There’s a lot of ‘gentleman’s’ antisemitism that makes me angry: diversity trainingthat says you can be Jewish, you just can’t practice Judaism (or we won’t hire you); a university saying you can be Jewish, you just can’t act it (or we’ll sack you); the FBI and then BBC gaslighting us by saying the Texas synagogue siege was “not specifically related to the Jewish community”. But antisemitism that manifests as violence, or even the threat of violence, does more than anger me; it taps into a primal fear. Every Jew held their breath knowing full well that the siege in Texas followed on the heels of very tragic, and very recent, predecessors: the Poway, California synagogue shooting of 2019, and Pittsburgh synagogue mass murder of 2018. 

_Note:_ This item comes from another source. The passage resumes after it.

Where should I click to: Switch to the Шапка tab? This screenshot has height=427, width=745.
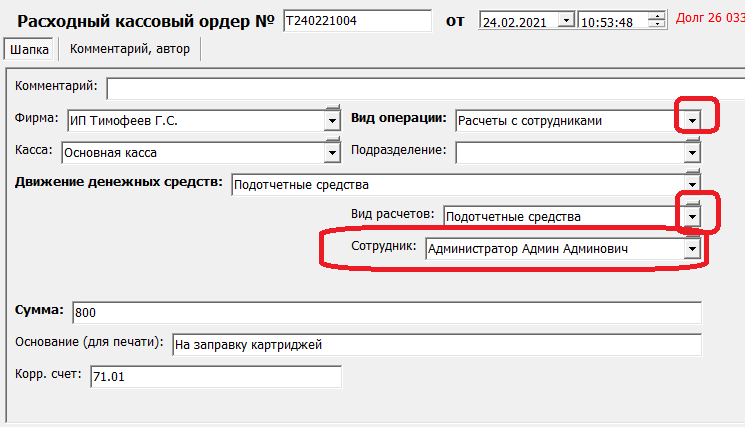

Violent antisemitism doesn’t just belong to some far off, distant past; that’s why we have security at every synagogue and Jewish school in the UK. Of course, we don’t live under Nazi rule (no matter what the anti-vaxxers tell you), and we’re not subject to state-sanctioned pogroms. But there is reason for fear.

The Raëlian postcard is ambiguous — and probably nothing. I strongly suspect a non-Jewish recipient would have reacted very differently, probably crumpling up the narishkeit and tossing it straight in the bin, never giving it another thought. 

But this is the hidden burden of Jews in the 21st century, isn’t it? Worrying even when you probably need not. Just imagine it: You arrive at work, you excitedly pull a postcard from your mailbox, you see a symbol of UFO cult followers, and against all rational thought, a tiny voice in your head pops up to say: My God — the Nazis have my address and are coming to get me.